Your task: Going through the data below, tally every line where the string "agent" occurs, then give only the tally.

Provided information:
# # # # # # #

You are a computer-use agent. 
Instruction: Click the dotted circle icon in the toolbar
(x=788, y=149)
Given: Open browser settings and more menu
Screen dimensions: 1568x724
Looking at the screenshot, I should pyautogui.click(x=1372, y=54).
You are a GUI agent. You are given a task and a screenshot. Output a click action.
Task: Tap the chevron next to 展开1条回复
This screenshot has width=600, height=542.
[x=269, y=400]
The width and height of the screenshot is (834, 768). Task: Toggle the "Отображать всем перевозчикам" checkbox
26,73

# # # # # # #

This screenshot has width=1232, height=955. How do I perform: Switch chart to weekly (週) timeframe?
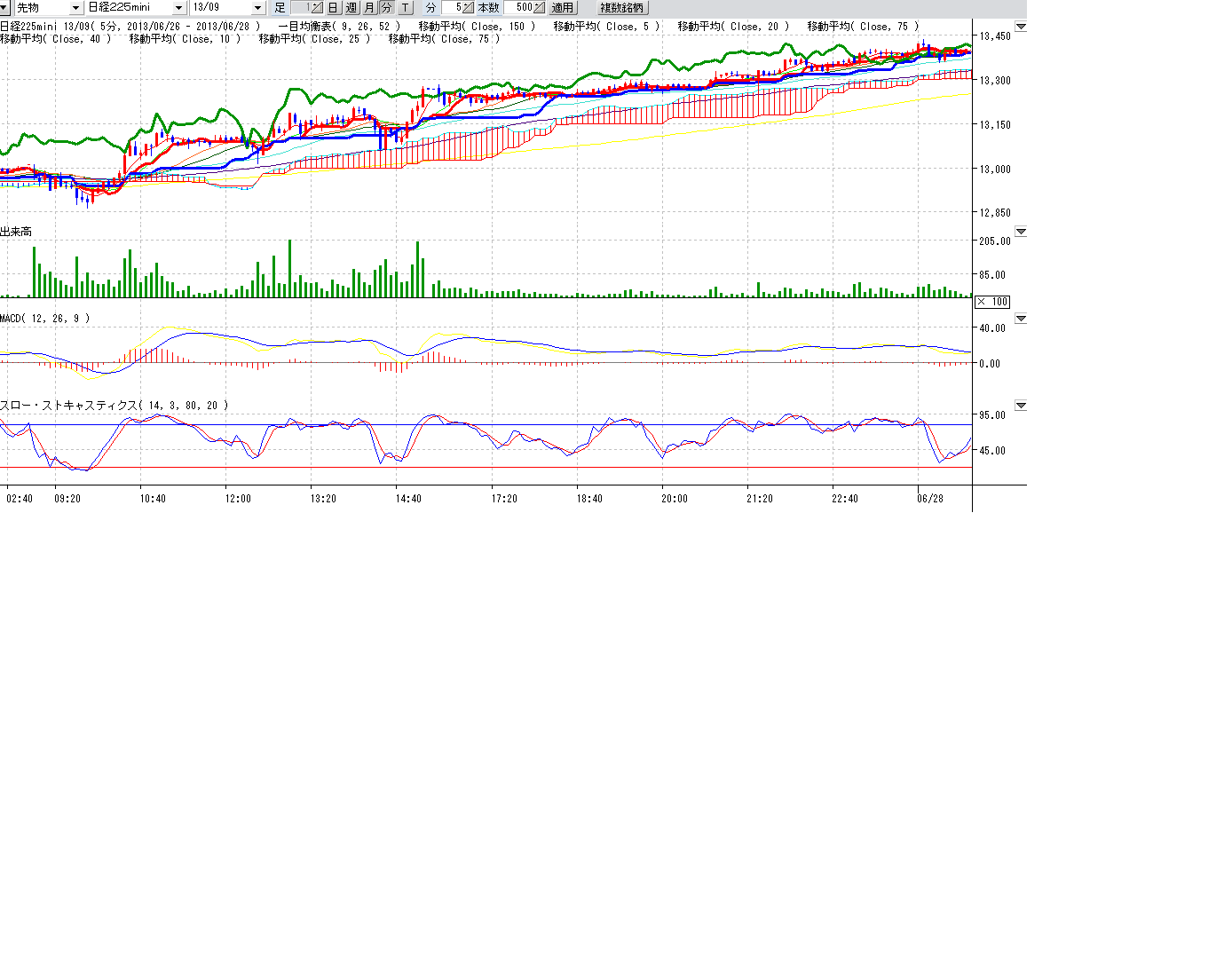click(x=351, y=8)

# # # # # # #

Output of the exercise: 2